▶ **Text shown**:
====

Additionally, if the registration with the gateway fails, I would think that we would want to periodically try to reregister with the gateway.

Then I would wonder if we have a sensor node that does not go to sleep, we should probably register the sensor with the gateway and thus the gateway would send the sensor the time which makes sense to me if the sensor is continuously powered on. What are your thoughts on that?

Finally, in the "node" code there is quite a bit of ESP-NOW and LoRa stuff in the fdrs_node.h file that I think can be moved to the fdrs_node_espnow or fdrs_node_lora files. If you agree, I think I'll take up organizing that code but in a different PR.

I think the ESP-NOW controller code is good so now to work on LoRa controller...

timmbogner commented 4 months ago

However, what if we have a controller where we do not need to register a call back function? Maybe this is really the definition of a controller where addFDRS is really required

You kind of called it right there. If a node is receiving data, it will need a callback in which to handle it. If it needs a callback then it will need to be defined somewhere. Thus, addFDRS() is essential to being a controller. In ESP-NOW it does other things too, of course.

====

Items from a data source
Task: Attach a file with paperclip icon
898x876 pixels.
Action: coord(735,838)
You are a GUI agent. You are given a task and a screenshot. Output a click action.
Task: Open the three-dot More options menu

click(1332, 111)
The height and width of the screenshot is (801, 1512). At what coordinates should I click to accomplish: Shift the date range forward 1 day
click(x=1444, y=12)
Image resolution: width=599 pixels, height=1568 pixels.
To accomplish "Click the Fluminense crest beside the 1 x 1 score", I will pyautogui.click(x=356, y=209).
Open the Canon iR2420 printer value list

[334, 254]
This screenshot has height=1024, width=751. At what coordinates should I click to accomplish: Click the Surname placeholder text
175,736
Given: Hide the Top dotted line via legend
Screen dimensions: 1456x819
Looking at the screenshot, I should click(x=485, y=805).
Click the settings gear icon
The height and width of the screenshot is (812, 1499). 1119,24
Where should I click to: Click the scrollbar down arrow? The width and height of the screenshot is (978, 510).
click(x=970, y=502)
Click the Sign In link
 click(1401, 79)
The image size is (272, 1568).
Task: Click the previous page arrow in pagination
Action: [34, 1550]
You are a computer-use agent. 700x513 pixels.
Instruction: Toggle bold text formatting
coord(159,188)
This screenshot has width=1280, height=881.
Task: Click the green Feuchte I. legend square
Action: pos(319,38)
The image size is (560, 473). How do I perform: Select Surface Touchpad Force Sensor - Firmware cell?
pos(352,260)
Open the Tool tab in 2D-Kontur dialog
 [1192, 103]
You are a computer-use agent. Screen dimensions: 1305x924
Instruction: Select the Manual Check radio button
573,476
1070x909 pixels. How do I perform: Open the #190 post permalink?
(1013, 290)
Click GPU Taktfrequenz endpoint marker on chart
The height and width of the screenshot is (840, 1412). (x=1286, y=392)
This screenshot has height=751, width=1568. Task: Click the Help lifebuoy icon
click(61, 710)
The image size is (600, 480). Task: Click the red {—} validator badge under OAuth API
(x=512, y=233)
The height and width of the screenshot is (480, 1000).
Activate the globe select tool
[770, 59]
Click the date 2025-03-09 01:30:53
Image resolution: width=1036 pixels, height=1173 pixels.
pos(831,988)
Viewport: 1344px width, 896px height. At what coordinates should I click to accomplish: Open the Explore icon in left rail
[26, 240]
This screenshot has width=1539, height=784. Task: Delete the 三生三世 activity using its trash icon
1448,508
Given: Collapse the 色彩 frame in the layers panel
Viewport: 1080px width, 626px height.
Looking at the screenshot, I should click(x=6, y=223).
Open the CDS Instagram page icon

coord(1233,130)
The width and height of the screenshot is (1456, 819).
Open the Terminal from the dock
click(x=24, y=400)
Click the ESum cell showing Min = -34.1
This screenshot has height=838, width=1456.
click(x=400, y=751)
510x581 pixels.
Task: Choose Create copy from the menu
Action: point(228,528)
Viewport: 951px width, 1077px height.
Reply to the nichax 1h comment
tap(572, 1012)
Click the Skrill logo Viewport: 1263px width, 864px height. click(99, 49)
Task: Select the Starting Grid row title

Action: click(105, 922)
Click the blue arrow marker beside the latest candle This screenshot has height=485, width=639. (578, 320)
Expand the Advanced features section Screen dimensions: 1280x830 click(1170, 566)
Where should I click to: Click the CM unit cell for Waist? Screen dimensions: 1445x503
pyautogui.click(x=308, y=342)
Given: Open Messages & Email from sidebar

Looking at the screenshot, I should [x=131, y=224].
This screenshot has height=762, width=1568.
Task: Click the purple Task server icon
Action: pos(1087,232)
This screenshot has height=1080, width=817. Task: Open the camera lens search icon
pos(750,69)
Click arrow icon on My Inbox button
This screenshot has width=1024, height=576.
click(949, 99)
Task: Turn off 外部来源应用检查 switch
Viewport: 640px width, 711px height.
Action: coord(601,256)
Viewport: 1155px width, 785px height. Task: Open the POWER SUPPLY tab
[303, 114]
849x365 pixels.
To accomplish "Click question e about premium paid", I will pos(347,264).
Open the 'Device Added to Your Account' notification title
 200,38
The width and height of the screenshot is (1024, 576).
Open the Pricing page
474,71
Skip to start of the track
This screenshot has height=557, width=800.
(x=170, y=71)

====

▶ **List of tasks**:
1 – Answer these questions from the forum thread.
(a) What does the thread suggest doing if registration with the gateway fails?
(b) Which file holds the ESP-NOW and LoRa code that could be moved?
(c) According to timmbogner, what will a node need if it is receiving data?
2 – Retype the stretch of the forum thread from "I think the" through "too, of course.".
3 – Turn the paragraph of the forum thread that begins "Finally, in the" into a short list that keeps its main facts.

▶ **Final answers**:
1 –
(a) Periodically try to reregister with the gateway.
(b) The fdrs_node.h file.
(c) A callback in which to handle the data.

2 –
I think the ESP-NOW controller code is good so now to work on LoRa controller...

timmbogner commented 4 months ago

However, what if we have a controller where we do not need to register a call back function? Maybe this is really the definition of a controller where addFDRS is really required

You kind of called it right there. If a node is receiving data, it will need a callback in which to handle it. If it needs a callback then it will need to be defined somewhere. Thus, addFDRS() is essential to being a controller. In ESP-NOW it does other things too, of course.

3 –
- The fdrs_node.h file in the node code contains quite a bit of ESP-NOW and LoRa code.
- That code could be moved to the fdrs_node_espnow or fdrs_node_lora files.
- If others agree, the writer plans to organize that code in a different PR.